L’organisation antinucléaire suisse, ICAN, demande à ses abonnés sur Twitter: «Avez-vous déjà entendu parler de SteadfastNoon? C’est un exercice nucléaire annuel que l’Otan pratique avec une mission de frappe nucléaire pour se préparer et s’entraîner à utiliser des armes qui anéantiraient des villes, assassineraient des civils innocents et détruiraient l’environnement est totalement inacceptable». L’ICAN précise que «cette année, l’exercice se déroule en Europe du Sud et implique des aéronefs et du personnel de 14 pays de l’Otan. Jusqu’à présent, nous savons qu’ils se trouvent à la base aérienne de Ghedi – l’un des deux sites où l’Italie héberge des armes nucléaires américaines – mais les détails sont délibérément vagues». 

Hans Kristensen, directeur du projet d’information sur le nucléaire, regroupant une Fédération des scientifiques américains et qui donne une vue d’ensemble des forces nucléaires mondiales du SIPRI, a tweeté aussi ce 18 octobre: «L’Otan a déclaré que l’exercice annuel Steadfast Noon avait commencé. Il s’agit de l’exercice nucléaire impliquant des forces aériennes nucléaires tactiques. Ils parlent du Sud de l’Europe, c’est donc probablement concentré à Ghedi en Italie. Un transport allemand vient de débarquer».
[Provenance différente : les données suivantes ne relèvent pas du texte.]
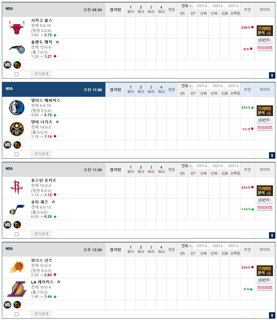Open 프리미엄 분석 for Bulls–Magic game
The image size is (277, 320).
coord(265,31)
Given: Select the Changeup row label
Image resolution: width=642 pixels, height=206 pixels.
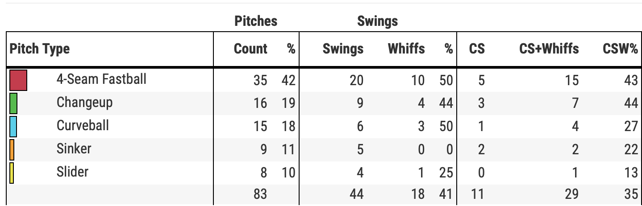Looking at the screenshot, I should coord(84,103).
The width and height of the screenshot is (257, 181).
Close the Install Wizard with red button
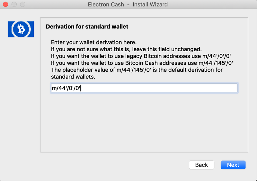tap(5, 4)
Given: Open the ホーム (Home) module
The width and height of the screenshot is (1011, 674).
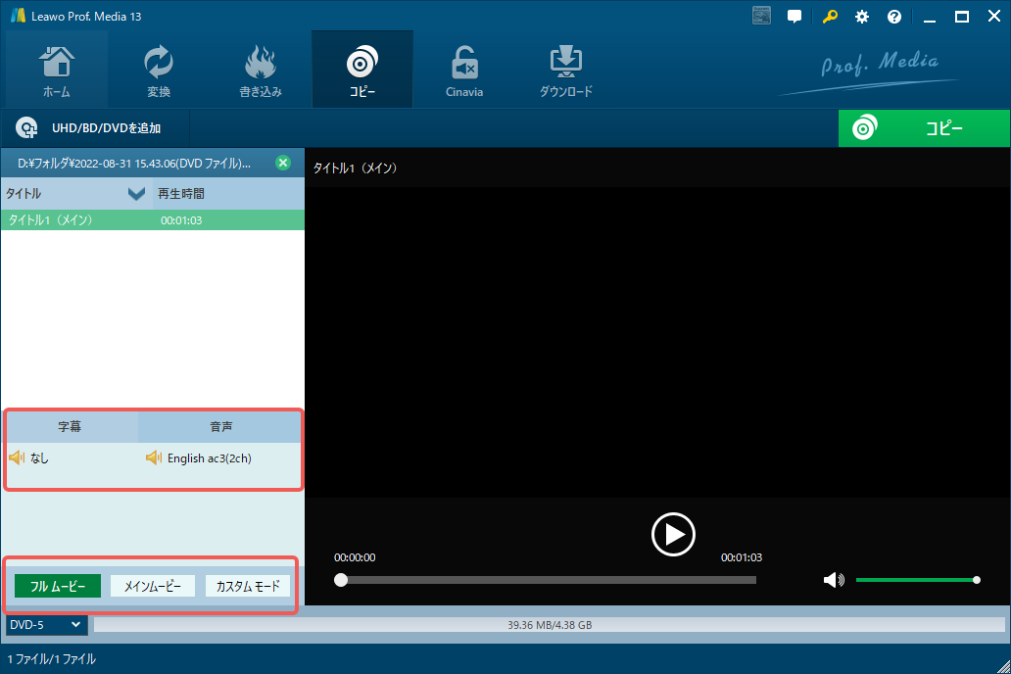Looking at the screenshot, I should [x=56, y=71].
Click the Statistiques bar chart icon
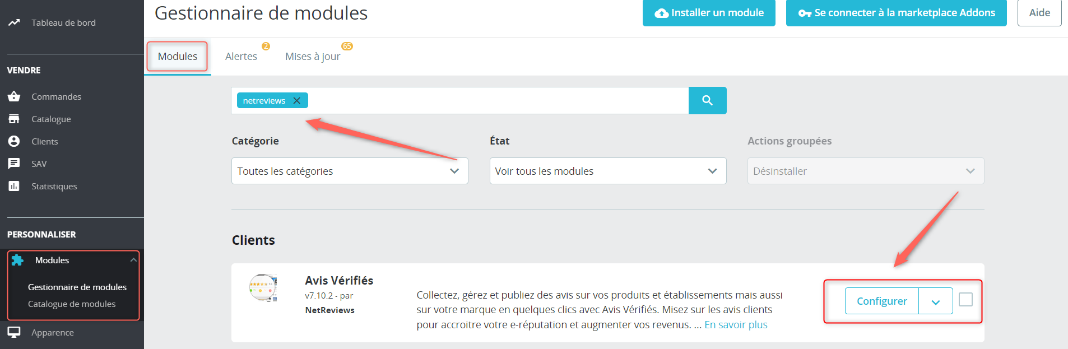Screen dimensions: 1068x349 (x=14, y=186)
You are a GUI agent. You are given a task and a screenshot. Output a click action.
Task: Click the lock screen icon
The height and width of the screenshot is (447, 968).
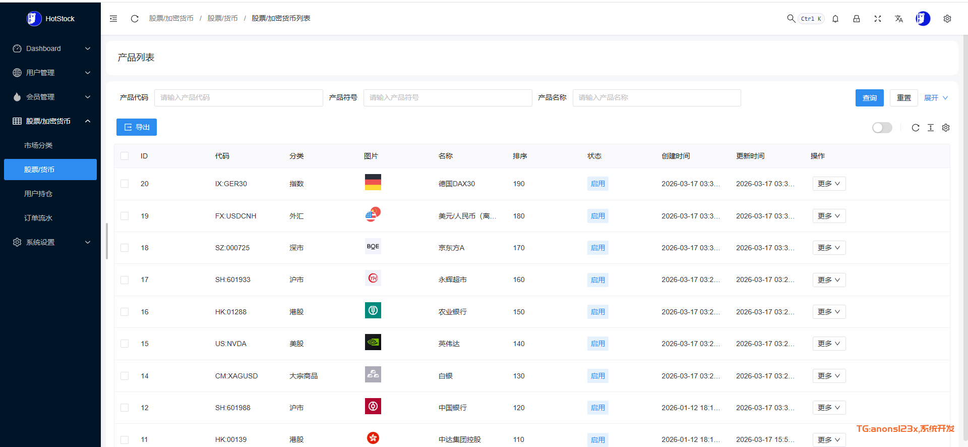[857, 19]
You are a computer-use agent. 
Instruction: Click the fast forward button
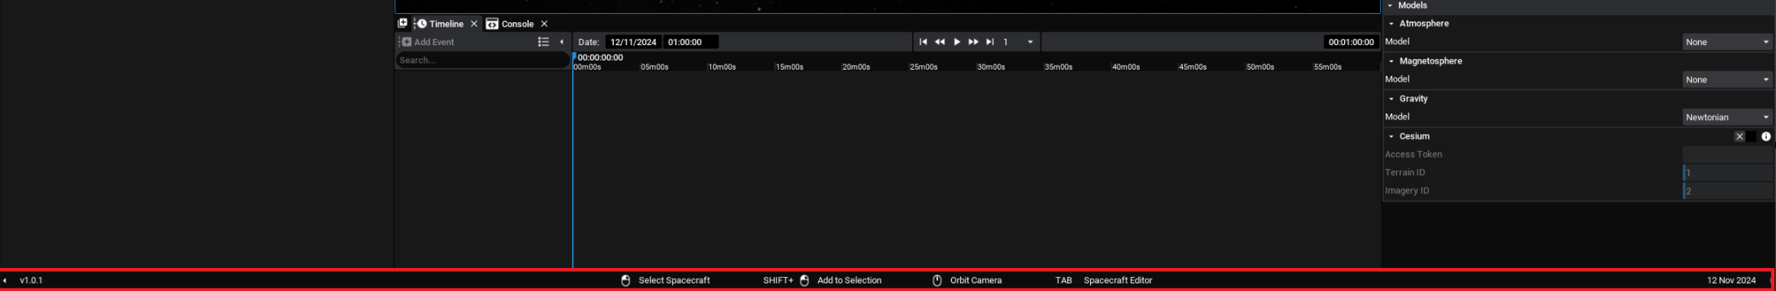click(x=973, y=42)
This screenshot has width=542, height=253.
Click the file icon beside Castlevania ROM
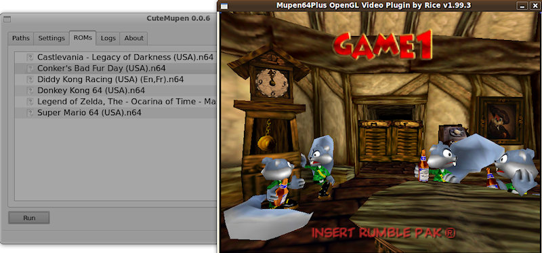click(30, 57)
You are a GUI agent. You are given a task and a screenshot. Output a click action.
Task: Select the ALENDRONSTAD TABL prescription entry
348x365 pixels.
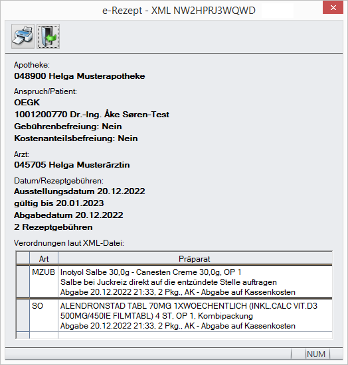tap(195, 315)
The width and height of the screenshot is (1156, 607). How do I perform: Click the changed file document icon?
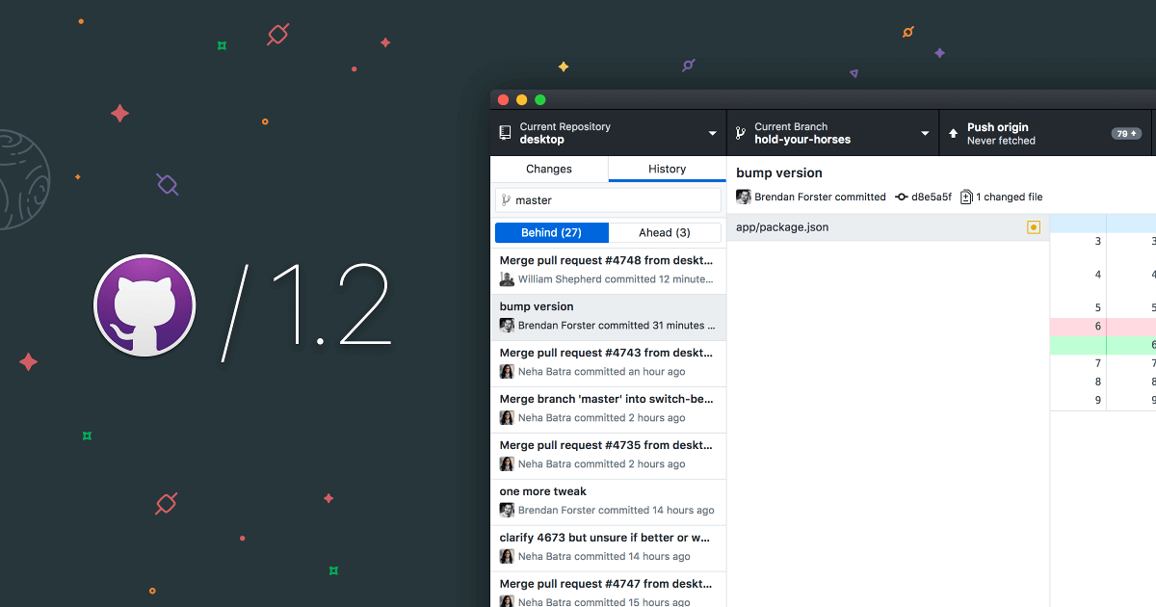click(966, 197)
Déjà avec l’accord AKUS, ICAN France sonnait l’alerte déclarant que «la prolifération nucléaire est de retour» et que «les Etats-Unis et l’Australie violent le TNP» car «il s’agit de fait, d’une dissémination de technologies nucléaires à finalité non civile». ICAN France accuse les les Etats-Unis, «qui s’étaient auto-proclamées en gardienne de la non-prolifération atomique» de rompre «ainsi tous leurs engagements, avec la complicité du gouvernement australien», soulignant que «c’est une zone du Sud Pacifique, fragile et instable, qui est en proie à un surarmement des australiens, mais qu’ elle est protégée à la fois par le Traité sur la non-prolifération (TNP), et par le traité de Rarotonga instituant cette zone comme exempte de toutes armes». ICAN France dénonce le fait que «la décision américaine et des autorités australiennes sont une double violation de ces 2 traités». L’accord AKUS a, donc, montré cette volonté des Etats-Unis de ne pas respecter  le traité de non-prolifération (TNP).

Cette manœuvre militaire actuelle de l’Otan utilisant des bombes atomiques en direction de Italie en apporte encore la preuve de ce non respect envers les traités internationaux. Pour rappel, le TNP a été ouvert à la signature en 1968 et est entré en vigueur le 5 mars 1970.